Turning Up the Heat On Breast Cancer Chemotherapy

A new breast cancer treatment uses an unusual method of administering chemotherapy— patients soak their breasts in hot water, which forces the chemotherapy drugs that are encapsulated in liposomes to release most of their contents into the breast tissue. The liposomal packaging melts above the usual body temperature (in this study, 104° F).

The encapsulation allows delivery of 30 times more of the drug to the breast tissue, without poisoning the rest of the body, according to researchers who reported on their study at the annual meeting of the American Society of Clinical Oncology. The 12-week, phase I trial of doxorubicin encased in liposomes (Myocet, The Liposome Company Inc.) and paclitaxel (Taxol, Bristol-Myers Squibb Company) is the only clinical trial of its kind in the U.S.

Of the 21 patients with newly diagnosed, large invasive breast tumors, 33% had complete remission; 17% were able to have lumpec-tomy instead of mastectomy, and 11% had complete pathologic responses.
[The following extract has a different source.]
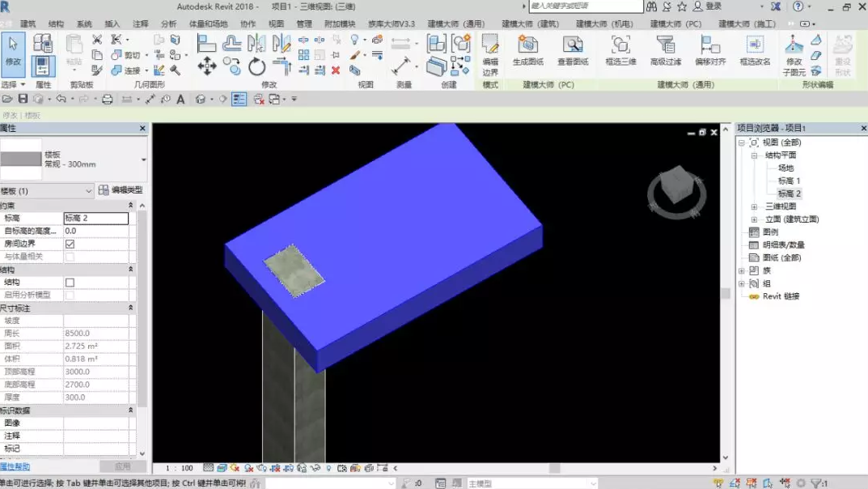The image size is (868, 489).
Task: Click the 标高 level value field
Action: click(95, 218)
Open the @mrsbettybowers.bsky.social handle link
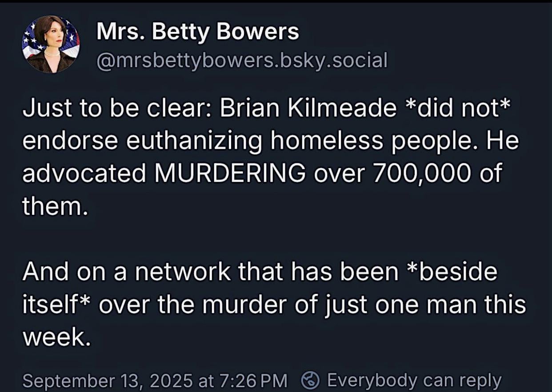The width and height of the screenshot is (552, 392). (242, 60)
Tumor growth was arrested in all women in the study and half of the women had at least partial tumor shrinkage, even though many of the tumors were initially inoperable. Moreover, the researchers observed that nausea, fatigue, and cardiac tox-icity were lower than with traditional chemotherapy.

The study reversed the usual order of surgery, followed by chemotherapy and radiation. After a traditional infusion of chemotherapy, patients underwent hyperthermia drug treatments every three weeks for four cycles, followed by the least invasive surgery needed to remove the tumor. Additional chemotherapy and radiation might be needed postoperatively, the researchers say.